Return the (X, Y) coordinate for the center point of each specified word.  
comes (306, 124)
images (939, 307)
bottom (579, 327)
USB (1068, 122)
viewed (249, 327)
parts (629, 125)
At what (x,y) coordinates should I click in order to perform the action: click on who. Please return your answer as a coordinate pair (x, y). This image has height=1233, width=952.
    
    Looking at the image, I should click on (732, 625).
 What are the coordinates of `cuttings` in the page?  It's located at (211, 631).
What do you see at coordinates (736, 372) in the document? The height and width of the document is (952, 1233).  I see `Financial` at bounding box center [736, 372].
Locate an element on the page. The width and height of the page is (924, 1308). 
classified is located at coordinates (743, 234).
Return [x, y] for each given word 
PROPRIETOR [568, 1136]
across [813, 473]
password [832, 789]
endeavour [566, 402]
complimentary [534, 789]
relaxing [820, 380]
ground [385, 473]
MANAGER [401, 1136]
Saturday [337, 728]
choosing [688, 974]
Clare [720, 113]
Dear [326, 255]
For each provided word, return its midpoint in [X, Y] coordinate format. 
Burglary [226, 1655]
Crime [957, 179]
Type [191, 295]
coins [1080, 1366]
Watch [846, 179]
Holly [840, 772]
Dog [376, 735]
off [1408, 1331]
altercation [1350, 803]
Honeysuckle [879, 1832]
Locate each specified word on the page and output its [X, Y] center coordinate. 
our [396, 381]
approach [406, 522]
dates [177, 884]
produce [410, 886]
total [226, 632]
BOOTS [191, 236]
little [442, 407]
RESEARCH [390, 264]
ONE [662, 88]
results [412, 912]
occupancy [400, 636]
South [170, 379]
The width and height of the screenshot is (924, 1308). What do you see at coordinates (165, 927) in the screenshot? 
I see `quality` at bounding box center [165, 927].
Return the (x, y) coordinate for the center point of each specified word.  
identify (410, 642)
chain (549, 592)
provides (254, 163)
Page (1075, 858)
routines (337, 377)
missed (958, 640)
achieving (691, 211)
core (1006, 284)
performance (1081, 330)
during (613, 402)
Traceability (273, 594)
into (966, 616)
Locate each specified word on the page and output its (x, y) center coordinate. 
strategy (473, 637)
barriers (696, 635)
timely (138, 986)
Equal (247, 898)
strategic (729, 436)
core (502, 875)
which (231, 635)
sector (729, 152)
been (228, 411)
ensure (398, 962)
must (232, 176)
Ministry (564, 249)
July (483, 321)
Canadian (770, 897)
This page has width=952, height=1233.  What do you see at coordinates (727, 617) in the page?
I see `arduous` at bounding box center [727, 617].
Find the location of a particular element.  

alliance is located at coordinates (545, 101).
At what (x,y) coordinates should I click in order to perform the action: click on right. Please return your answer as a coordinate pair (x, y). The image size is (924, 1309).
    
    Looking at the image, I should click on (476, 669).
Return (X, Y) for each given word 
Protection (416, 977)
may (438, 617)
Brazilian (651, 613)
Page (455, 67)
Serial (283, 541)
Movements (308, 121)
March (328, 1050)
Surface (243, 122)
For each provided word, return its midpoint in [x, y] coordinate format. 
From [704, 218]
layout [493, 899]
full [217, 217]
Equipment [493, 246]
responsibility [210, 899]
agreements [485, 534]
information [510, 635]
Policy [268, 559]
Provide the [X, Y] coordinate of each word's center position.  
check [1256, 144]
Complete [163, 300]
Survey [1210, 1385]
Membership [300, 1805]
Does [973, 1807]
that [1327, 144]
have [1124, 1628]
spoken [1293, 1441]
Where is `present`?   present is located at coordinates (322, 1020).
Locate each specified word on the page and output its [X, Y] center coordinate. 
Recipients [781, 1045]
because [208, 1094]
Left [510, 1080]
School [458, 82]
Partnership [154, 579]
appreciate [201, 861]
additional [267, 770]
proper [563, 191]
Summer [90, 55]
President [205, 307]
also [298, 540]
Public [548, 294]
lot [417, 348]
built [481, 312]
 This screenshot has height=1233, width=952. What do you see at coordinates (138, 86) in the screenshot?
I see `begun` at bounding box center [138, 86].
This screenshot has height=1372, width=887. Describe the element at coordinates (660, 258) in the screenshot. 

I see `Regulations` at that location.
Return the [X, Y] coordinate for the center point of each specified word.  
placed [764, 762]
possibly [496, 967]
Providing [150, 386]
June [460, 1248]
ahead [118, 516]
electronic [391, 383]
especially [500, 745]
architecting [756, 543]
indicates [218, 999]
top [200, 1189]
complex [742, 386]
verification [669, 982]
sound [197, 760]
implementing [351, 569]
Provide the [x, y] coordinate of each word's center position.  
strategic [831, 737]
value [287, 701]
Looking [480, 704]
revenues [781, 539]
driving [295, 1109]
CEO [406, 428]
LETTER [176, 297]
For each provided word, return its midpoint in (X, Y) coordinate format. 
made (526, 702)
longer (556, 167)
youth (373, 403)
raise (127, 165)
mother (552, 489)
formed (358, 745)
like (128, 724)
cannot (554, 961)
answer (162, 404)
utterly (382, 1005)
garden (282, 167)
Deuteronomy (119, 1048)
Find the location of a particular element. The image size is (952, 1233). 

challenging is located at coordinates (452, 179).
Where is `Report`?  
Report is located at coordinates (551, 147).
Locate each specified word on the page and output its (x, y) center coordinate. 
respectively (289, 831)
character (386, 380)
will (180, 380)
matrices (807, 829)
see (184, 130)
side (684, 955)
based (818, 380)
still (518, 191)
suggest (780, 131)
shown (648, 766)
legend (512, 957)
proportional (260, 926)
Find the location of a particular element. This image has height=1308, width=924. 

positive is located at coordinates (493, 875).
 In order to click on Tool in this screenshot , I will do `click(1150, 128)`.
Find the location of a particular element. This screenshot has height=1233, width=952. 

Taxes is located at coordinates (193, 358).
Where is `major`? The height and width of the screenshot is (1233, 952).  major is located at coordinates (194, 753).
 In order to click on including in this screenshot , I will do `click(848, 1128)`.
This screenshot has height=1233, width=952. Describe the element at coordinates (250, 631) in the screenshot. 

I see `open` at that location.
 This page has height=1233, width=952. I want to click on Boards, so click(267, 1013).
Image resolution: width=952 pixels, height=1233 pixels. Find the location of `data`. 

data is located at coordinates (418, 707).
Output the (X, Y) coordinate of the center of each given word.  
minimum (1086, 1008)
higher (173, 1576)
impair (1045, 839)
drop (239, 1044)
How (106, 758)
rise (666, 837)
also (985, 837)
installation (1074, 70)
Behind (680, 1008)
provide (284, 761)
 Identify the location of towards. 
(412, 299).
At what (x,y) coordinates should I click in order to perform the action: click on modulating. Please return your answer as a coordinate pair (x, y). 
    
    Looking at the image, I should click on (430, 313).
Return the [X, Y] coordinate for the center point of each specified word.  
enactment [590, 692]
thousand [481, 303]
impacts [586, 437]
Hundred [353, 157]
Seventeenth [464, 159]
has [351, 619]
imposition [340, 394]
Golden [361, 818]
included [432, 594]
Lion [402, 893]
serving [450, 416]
+--
* **The request**
Could you reproduce every entry above again, word for word, with nothing changed?

* **Expected answer**
Return the (X, Y) coordinate for the center point of each specified word.  
comes (306, 124)
images (939, 307)
bottom (579, 327)
USB (1068, 122)
viewed (249, 327)
parts (629, 125)
At what (x,y) coordinates should I click in order to perform the action: click on who. Please return your answer as a coordinate pair (x, y). This image has height=1233, width=952.
    
    Looking at the image, I should click on (732, 625).
 What are the coordinates of `cuttings` in the page?  It's located at (211, 631).
What do you see at coordinates (736, 372) in the document? The height and width of the document is (952, 1233).  I see `Financial` at bounding box center [736, 372].
Locate an element on the page. The width and height of the page is (924, 1308). 
classified is located at coordinates (743, 234).
Return [x, y] for each given word 
PROPRIETOR [568, 1136]
across [813, 473]
password [832, 789]
endeavour [566, 402]
complimentary [534, 789]
relaxing [820, 380]
ground [385, 473]
MANAGER [401, 1136]
Saturday [337, 728]
choosing [688, 974]
Clare [720, 113]
Dear [326, 255]
For each provided word, return its midpoint in [X, Y] coordinate format. 
Burglary [226, 1655]
Crime [957, 179]
Type [191, 295]
coins [1080, 1366]
Watch [846, 179]
Holly [840, 772]
Dog [376, 735]
off [1408, 1331]
altercation [1350, 803]
Honeysuckle [879, 1832]
Locate each specified word on the page and output its [X, Y] center coordinate. 
our [396, 381]
approach [406, 522]
dates [177, 884]
produce [410, 886]
total [226, 632]
BOOTS [191, 236]
little [442, 407]
RESEARCH [390, 264]
ONE [662, 88]
results [412, 912]
occupancy [400, 636]
South [170, 379]
The width and height of the screenshot is (924, 1308). What do you see at coordinates (165, 927) in the screenshot? 
I see `quality` at bounding box center [165, 927].
Return the (x, y) coordinate for the center point of each specified word.  
identify (410, 642)
chain (549, 592)
provides (254, 163)
Page (1075, 858)
routines (337, 377)
missed (958, 640)
achieving (691, 211)
core (1006, 284)
performance (1081, 330)
during (613, 402)
Traceability (273, 594)
into (966, 616)
Locate each specified word on the page and output its (x, y) center coordinate. 
strategy (473, 637)
barriers (696, 635)
timely (138, 986)
Equal (247, 898)
strategic (729, 436)
core (502, 875)
which (231, 635)
sector (729, 152)
been (228, 411)
ensure (398, 962)
must (232, 176)
Ministry (564, 249)
July (483, 321)
Canadian (770, 897)
This page has width=952, height=1233.  What do you see at coordinates (727, 617) in the page?
I see `arduous` at bounding box center [727, 617].
Find the location of a particular element.  

alliance is located at coordinates (545, 101).
At what (x,y) coordinates should I click in order to perform the action: click on right. Please return your answer as a coordinate pair (x, y). The image size is (924, 1309).
    
    Looking at the image, I should click on (476, 669).
Return (X, Y) for each given word 
Protection (416, 977)
may (438, 617)
Brazilian (651, 613)
Page (455, 67)
Serial (283, 541)
Movements (308, 121)
March (328, 1050)
Surface (243, 122)
For each provided word, return its midpoint in [x, y] coordinate format. 
From [704, 218]
layout [493, 899]
full [217, 217]
Equipment [493, 246]
responsibility [210, 899]
agreements [485, 534]
information [510, 635]
Policy [268, 559]
Provide the [X, Y] coordinate of each word's center position.  
check [1256, 144]
Complete [163, 300]
Survey [1210, 1385]
Membership [300, 1805]
Does [973, 1807]
that [1327, 144]
have [1124, 1628]
spoken [1293, 1441]
Where is `present`?   present is located at coordinates (322, 1020).
Locate each specified word on the page and output its [X, Y] center coordinate. 
Recipients [781, 1045]
because [208, 1094]
Left [510, 1080]
School [458, 82]
Partnership [154, 579]
appreciate [201, 861]
additional [267, 770]
proper [563, 191]
Summer [90, 55]
President [205, 307]
also [298, 540]
Public [548, 294]
lot [417, 348]
built [481, 312]
 This screenshot has height=1233, width=952. What do you see at coordinates (138, 86) in the screenshot?
I see `begun` at bounding box center [138, 86].
This screenshot has height=1372, width=887. Describe the element at coordinates (660, 258) in the screenshot. 

I see `Regulations` at that location.
Return the [X, Y] coordinate for the center point of each specified word.  
placed [764, 762]
possibly [496, 967]
Providing [150, 386]
June [460, 1248]
ahead [118, 516]
electronic [391, 383]
especially [500, 745]
architecting [756, 543]
indicates [218, 999]
top [200, 1189]
complex [742, 386]
verification [669, 982]
sound [197, 760]
implementing [351, 569]
Provide the [x, y] coordinate of each word's center position.  
strategic [831, 737]
value [287, 701]
Looking [480, 704]
revenues [781, 539]
driving [295, 1109]
CEO [406, 428]
LETTER [176, 297]
For each provided word, return its midpoint in (X, Y) coordinate format. 
made (526, 702)
longer (556, 167)
youth (373, 403)
raise (127, 165)
mother (552, 489)
formed (358, 745)
like (128, 724)
cannot (554, 961)
answer (162, 404)
utterly (382, 1005)
garden (282, 167)
Deuteronomy (119, 1048)
Find the location of a particular element. The image size is (952, 1233). 

challenging is located at coordinates (452, 179).
Where is `Report`?  
Report is located at coordinates (551, 147).
Locate each specified word on the page and output its (x, y) center coordinate. 
respectively (289, 831)
character (386, 380)
will (180, 380)
matrices (807, 829)
see (184, 130)
side (684, 955)
based (818, 380)
still (518, 191)
suggest (780, 131)
shown (648, 766)
legend (512, 957)
proportional (260, 926)
Find the location of a particular element. This image has height=1308, width=924. 

positive is located at coordinates (493, 875).
 In order to click on Tool in this screenshot , I will do `click(1150, 128)`.
Find the location of a particular element. This screenshot has height=1233, width=952. 

Taxes is located at coordinates (193, 358).
Where is `major`? The height and width of the screenshot is (1233, 952).  major is located at coordinates (194, 753).
 In order to click on including in this screenshot , I will do `click(848, 1128)`.
This screenshot has height=1233, width=952. Describe the element at coordinates (250, 631) in the screenshot. 

I see `open` at that location.
 This page has height=1233, width=952. I want to click on Boards, so click(267, 1013).
Image resolution: width=952 pixels, height=1233 pixels. Find the location of `data`. 

data is located at coordinates (418, 707).
Output the (X, Y) coordinate of the center of each given word.  
minimum (1086, 1008)
higher (173, 1576)
impair (1045, 839)
drop (239, 1044)
How (106, 758)
rise (666, 837)
also (985, 837)
installation (1074, 70)
Behind (680, 1008)
provide (284, 761)
 Identify the location of towards. 
(412, 299).
At what (x,y) coordinates should I click in order to perform the action: click on modulating. Please return your answer as a coordinate pair (x, y). 
    
    Looking at the image, I should click on (430, 313).
Return the [X, Y] coordinate for the center point of each specified word.  
enactment [590, 692]
thousand [481, 303]
impacts [586, 437]
Hundred [353, 157]
Seventeenth [464, 159]
has [351, 619]
imposition [340, 394]
Golden [361, 818]
included [432, 594]
Lion [402, 893]
serving [450, 416]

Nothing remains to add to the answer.